VIA PRESS RELEASE | Keyboardist Walter Bishop, Jr. recorded the second album released by the Black Jazz label, Coral Keys, a masterpiece of Blue Note-style atmospherics infused with ‘70s soul-jazz. But a mere two years later, Bishop, Jr. brought a whole new sound and band into the studio for 1973’s Keeper of My Soul.
Contrary to the album title, the name of the band was not The 4th Cycle; instead, as the liner notes put it, the name reflected “Bishop’s composition and improvisational techniques based on the Cycle of 4ths and his various personal musical cycles as performer, student and teacher.” The album also was imbued with a spirituality owed in part to his studies with yogi Parmahansa Yogananda; little wonder, then, that Keeper of My Soul was a more ambitious, electric, and “out” record than its predecessor.

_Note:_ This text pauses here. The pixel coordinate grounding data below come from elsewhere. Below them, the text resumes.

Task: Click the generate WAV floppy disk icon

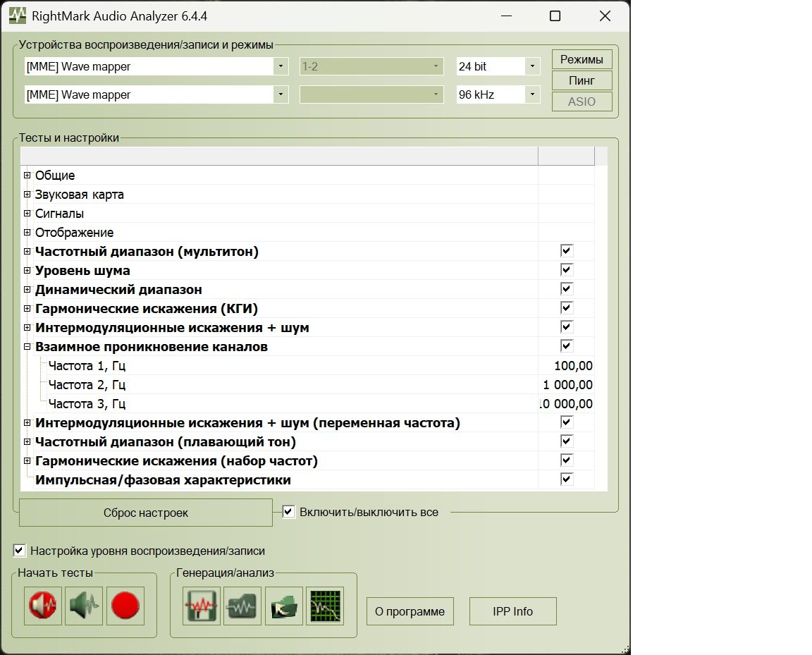Action: 202,606
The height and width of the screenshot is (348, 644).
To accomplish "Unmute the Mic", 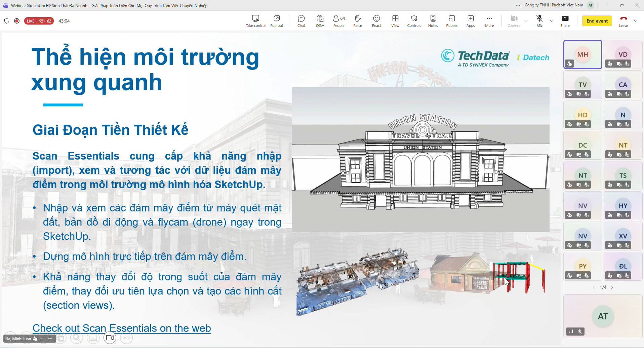I will click(x=539, y=21).
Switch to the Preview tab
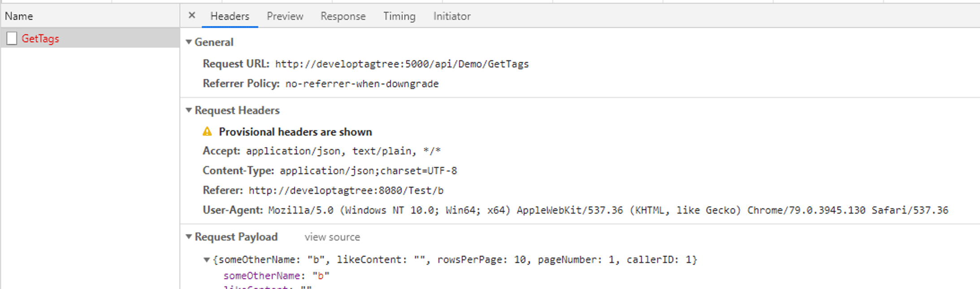The width and height of the screenshot is (980, 289). pos(285,16)
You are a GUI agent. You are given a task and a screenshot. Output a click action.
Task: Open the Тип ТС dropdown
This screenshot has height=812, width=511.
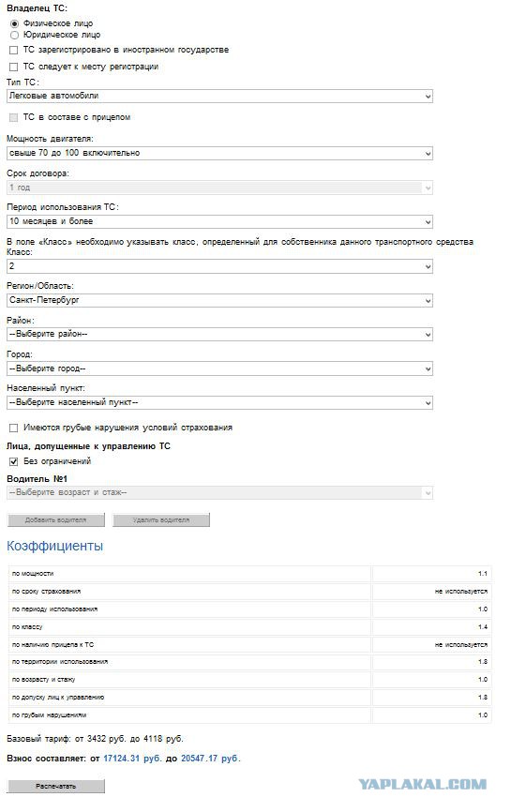[x=219, y=96]
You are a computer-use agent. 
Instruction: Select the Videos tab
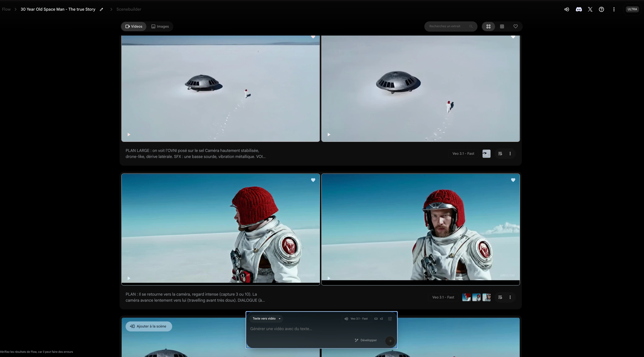(x=134, y=26)
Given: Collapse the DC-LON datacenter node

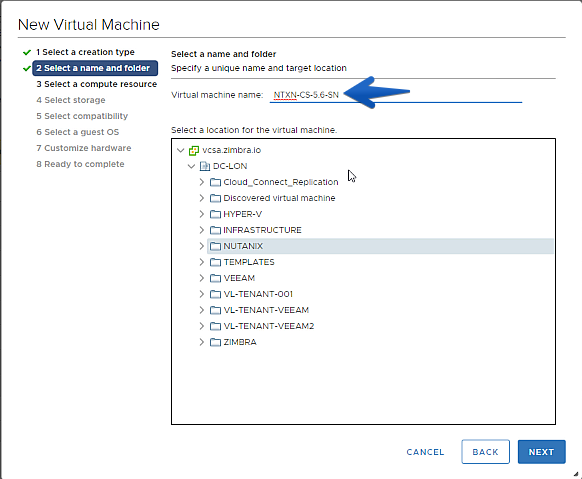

With the estimable support of flautist/ sax man Hubert Laws, bassist Gerald Brown, and vibraphonist Woody Murray, Bishop explores Keith Jarrett-like free-form passages (“Those Who Chant”), Latin stylings (Kenny Dorham’s “Blue Bossa”), and offers one of the most unusual and funky interpretations of “Summertime” you’ll ever hear.
All in remastered sound with liner notes by Pat Thomas. First-ever vinyl reissue of a long-lost classic (also available in orange with black swirl vinyl, limited to 750 copies and exclusive to indie record stores).